Die disruptive Energie der Digitalisierung befeuert die bereits im Gang befindliche Fragmentierung globaler Machtverhältnisse!

Im 21. Jahrhundert werden Sicherheits- und Machtfragen nicht zuletzt im Cyberraum beantwortet. Cybertechnologien sind heute in allen relevanten Bereichen bedeutende „Game Changer“ – sei es im Militärwesen, in der Wirtschaft, der Medienlandschaft oder der Politik.

Auch die Sicherheitspolitik ist auf allen Gebieten betroffen – sei es durch Cyber-Kriminalität, Cyber-Spionage und -sabotage oder durch Cyber-Aktivitäten von Terroristen und Extremisten, die ebenfalls im Cyberraum aktiv sind und seine weitgehende Rechtlosigkeit zu ihrem Vorteil nutzen.

Wir können und wollen jedoch nicht akzeptieren, dass der Cyberraum sich zu einem Krisenherd weiterentwickelt. Je mehr die Digitalisierung unsere Realwelt transformiert, desto weniger können wir hinnehmen, dass der Cyberraum eine No-Go-Area für den Rechtsstaat wird. Als wehrhafte Demokratien und als Europäische Union müssen wir unsere digitale Souveränität behaupten und stärken.

In diesem Sinne möchte ich

  1. den Cyberraum aus der Perspektive unserer Souveränität betrachten und

  2. skizzieren, welche sicherheitspolitischen Konsequenzen wir sowohl kurz- wie langfristig ziehen sollten.

II. Horizontale und vertikale Machtdiffusion

Meine sehr geehrten Damen und Herren,

erlauben Sie mir zunächst einen abstrakten Blick auf die Digitalisierung, denn der Cyberraum ist derjenige Ort, an dem ein bedeutendes Phänomen des 21. Jahrhunderts besonders ausgeprägt auftritt:

Es geht um die horizontale und vertikale Diffusion von Macht!

Während Machtkämpfe und Machtverlagerung zwischen Staaten historisch die Regel sind, bewirken digitale Technologien eine bisher ungekannte Streuung von Macht und Einfluss – auch an andere, nicht-staatliche Akteure!
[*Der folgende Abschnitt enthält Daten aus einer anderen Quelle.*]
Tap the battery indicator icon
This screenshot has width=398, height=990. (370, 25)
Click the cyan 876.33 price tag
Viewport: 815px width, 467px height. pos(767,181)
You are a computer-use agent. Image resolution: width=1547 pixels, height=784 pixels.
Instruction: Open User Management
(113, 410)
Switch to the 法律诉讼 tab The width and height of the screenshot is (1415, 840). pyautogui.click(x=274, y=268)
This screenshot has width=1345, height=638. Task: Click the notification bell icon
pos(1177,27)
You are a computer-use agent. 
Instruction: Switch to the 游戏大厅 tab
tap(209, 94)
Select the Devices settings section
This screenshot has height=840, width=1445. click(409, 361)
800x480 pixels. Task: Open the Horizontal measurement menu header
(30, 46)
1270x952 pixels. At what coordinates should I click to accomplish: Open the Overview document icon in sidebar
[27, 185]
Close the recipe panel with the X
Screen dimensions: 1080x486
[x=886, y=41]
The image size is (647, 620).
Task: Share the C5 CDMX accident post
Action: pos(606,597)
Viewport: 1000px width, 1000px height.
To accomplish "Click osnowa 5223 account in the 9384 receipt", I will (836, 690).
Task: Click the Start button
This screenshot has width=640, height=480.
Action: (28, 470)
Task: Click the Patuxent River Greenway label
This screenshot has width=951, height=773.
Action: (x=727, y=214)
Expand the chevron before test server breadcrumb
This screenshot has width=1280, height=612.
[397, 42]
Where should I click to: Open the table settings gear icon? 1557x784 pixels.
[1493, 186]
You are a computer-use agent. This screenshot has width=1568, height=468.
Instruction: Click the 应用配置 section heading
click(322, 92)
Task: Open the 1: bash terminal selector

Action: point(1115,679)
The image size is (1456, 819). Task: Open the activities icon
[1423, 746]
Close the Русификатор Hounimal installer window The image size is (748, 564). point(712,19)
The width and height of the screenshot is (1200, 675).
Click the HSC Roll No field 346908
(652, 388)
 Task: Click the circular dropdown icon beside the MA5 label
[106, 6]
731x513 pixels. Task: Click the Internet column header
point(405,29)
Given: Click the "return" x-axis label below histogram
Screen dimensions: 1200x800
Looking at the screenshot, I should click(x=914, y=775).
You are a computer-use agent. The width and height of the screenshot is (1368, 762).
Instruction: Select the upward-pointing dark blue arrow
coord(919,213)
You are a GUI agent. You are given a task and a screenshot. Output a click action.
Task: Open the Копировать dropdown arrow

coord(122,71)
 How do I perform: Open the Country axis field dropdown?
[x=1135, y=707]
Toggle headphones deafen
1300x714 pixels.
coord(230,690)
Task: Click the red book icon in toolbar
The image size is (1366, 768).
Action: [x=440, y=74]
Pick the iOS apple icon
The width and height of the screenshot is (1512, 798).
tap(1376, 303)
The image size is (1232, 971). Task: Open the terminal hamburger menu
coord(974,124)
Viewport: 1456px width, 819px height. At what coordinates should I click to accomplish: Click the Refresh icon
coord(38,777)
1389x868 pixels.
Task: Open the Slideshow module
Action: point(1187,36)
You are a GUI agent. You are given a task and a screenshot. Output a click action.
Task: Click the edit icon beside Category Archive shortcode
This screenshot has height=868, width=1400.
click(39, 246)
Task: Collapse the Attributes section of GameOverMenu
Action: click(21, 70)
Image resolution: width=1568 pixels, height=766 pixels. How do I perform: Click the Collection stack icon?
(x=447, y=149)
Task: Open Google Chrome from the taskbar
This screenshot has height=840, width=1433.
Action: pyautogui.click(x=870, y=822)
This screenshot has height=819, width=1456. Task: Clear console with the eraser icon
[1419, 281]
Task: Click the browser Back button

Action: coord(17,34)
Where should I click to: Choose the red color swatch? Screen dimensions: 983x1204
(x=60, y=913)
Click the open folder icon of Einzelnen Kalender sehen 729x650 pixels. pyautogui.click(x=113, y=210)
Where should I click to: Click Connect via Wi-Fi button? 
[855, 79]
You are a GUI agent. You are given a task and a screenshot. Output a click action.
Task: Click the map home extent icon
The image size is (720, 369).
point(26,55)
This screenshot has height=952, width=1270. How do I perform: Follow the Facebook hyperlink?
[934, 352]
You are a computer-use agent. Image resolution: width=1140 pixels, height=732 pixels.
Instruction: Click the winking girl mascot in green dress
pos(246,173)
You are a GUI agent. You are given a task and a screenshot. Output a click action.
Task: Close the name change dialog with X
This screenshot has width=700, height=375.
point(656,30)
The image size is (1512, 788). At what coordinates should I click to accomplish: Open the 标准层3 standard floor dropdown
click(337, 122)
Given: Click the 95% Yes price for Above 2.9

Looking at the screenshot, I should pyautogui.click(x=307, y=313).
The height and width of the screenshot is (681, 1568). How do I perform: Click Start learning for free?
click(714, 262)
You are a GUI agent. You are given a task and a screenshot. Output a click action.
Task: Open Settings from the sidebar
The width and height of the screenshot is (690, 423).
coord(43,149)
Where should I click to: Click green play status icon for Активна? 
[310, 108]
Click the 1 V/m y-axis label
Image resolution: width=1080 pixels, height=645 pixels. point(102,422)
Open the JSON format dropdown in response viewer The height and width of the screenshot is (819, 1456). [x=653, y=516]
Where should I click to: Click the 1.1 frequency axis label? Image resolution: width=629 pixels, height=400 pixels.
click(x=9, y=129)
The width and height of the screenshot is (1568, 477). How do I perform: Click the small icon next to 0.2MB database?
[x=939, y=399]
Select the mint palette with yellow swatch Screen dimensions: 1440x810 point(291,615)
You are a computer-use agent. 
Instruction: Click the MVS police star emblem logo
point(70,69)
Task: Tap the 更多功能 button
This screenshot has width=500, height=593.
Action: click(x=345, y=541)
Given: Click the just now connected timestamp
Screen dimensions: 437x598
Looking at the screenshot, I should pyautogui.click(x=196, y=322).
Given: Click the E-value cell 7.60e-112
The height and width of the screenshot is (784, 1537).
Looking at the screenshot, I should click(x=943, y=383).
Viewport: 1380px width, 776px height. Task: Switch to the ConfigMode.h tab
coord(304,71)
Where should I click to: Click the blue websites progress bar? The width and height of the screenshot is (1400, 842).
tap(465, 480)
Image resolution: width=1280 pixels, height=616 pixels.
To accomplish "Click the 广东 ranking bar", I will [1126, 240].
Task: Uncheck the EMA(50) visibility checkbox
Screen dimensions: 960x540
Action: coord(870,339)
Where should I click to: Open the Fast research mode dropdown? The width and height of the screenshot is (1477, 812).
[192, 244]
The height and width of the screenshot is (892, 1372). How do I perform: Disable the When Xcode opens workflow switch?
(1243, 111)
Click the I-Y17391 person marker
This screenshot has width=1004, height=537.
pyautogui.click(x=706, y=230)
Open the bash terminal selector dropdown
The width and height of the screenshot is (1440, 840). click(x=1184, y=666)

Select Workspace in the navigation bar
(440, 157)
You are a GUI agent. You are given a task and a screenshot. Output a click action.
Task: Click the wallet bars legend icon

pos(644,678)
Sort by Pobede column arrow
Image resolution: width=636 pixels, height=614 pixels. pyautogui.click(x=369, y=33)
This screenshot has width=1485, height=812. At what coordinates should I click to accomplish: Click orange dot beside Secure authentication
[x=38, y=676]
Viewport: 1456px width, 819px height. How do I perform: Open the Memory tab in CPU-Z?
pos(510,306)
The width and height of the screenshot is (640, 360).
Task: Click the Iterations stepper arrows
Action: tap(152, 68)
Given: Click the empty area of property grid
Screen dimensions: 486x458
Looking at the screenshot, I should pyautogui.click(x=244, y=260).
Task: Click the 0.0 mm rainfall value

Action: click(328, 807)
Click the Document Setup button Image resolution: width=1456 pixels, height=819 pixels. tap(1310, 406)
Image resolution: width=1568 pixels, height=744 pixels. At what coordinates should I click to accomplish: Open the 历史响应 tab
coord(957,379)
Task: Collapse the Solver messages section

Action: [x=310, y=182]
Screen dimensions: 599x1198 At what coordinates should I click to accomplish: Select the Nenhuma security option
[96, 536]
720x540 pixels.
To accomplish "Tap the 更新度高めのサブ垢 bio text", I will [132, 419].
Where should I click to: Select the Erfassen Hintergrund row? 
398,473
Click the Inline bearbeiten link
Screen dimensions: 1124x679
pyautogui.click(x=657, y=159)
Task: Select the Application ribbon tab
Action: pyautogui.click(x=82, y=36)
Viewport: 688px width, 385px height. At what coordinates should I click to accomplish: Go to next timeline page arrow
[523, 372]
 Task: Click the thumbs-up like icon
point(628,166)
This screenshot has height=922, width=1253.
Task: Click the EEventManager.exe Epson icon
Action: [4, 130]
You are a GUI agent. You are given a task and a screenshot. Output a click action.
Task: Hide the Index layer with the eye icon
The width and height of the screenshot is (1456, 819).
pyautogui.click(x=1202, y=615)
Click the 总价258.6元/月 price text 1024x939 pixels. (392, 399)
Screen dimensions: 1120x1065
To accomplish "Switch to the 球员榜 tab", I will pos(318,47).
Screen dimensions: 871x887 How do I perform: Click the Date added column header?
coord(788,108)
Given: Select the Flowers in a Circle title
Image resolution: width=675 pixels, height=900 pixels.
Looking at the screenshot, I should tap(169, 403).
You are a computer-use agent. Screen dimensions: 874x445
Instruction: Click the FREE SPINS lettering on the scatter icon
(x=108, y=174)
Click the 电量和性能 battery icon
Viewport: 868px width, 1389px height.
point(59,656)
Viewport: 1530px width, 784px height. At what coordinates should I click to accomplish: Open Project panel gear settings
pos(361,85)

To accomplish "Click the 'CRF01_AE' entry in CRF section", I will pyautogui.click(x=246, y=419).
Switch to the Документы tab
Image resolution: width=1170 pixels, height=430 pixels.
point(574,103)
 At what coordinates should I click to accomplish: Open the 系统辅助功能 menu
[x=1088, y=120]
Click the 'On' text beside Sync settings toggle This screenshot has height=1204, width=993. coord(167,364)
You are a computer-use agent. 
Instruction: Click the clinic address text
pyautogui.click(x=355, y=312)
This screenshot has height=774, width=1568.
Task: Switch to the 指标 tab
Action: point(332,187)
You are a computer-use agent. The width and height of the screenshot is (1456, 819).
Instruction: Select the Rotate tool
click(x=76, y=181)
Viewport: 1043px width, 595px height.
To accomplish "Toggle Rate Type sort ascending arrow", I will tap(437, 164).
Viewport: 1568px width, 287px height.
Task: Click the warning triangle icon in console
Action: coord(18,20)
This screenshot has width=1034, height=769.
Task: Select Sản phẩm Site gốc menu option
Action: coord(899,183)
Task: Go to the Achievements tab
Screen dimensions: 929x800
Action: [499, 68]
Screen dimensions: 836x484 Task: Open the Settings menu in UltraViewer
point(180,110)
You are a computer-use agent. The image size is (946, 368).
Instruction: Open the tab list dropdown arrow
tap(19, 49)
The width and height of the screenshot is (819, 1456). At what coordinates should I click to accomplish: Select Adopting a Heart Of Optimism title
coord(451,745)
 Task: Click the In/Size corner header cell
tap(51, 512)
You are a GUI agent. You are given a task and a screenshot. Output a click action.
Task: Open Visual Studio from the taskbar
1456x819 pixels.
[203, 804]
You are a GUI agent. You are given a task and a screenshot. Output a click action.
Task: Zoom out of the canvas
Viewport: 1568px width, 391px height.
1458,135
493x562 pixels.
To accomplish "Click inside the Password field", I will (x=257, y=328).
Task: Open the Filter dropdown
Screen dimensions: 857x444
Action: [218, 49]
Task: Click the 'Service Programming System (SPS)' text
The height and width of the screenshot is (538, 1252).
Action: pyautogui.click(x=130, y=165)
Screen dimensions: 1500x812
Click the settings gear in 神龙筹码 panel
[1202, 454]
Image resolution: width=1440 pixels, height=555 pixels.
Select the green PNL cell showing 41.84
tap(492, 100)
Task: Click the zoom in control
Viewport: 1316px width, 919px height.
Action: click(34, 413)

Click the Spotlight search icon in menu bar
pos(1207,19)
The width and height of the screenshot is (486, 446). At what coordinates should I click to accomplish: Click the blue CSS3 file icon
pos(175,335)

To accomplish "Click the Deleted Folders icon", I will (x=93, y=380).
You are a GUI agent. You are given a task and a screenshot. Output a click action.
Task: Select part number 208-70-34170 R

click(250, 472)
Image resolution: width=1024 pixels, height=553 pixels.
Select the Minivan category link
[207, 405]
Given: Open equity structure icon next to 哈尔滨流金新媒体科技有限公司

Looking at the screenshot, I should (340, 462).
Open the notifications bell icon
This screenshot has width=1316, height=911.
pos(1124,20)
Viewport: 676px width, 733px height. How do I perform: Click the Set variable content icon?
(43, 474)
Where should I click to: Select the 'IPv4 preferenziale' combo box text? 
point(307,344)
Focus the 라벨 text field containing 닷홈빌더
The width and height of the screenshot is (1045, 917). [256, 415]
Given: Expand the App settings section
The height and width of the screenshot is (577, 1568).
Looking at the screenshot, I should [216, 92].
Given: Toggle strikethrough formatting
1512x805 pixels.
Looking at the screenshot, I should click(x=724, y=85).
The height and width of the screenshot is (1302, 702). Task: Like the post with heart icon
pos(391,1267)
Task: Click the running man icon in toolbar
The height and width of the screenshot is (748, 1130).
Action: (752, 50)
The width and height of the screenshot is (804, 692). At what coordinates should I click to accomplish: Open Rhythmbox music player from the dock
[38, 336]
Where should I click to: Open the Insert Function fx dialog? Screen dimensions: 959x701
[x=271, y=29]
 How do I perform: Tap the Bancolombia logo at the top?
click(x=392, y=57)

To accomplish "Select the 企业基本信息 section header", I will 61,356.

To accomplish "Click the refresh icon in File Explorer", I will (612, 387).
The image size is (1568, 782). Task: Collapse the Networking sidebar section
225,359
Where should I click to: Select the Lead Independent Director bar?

Durch die rasante Informationsverbreitung vernetzt die Digitalisierung horizontal einst ferne Konfliktpotentiale und erhöht die Reichweite von Weltanschauungen und Ideologien. Auf der vertikalen Achse kommen immer mehr Akteure hinzu. Nicht nur Staaten, Medienkonzerne und Journalisten, sondern auch Privatpersonen können das neue Technikpotential voll ausnutzen.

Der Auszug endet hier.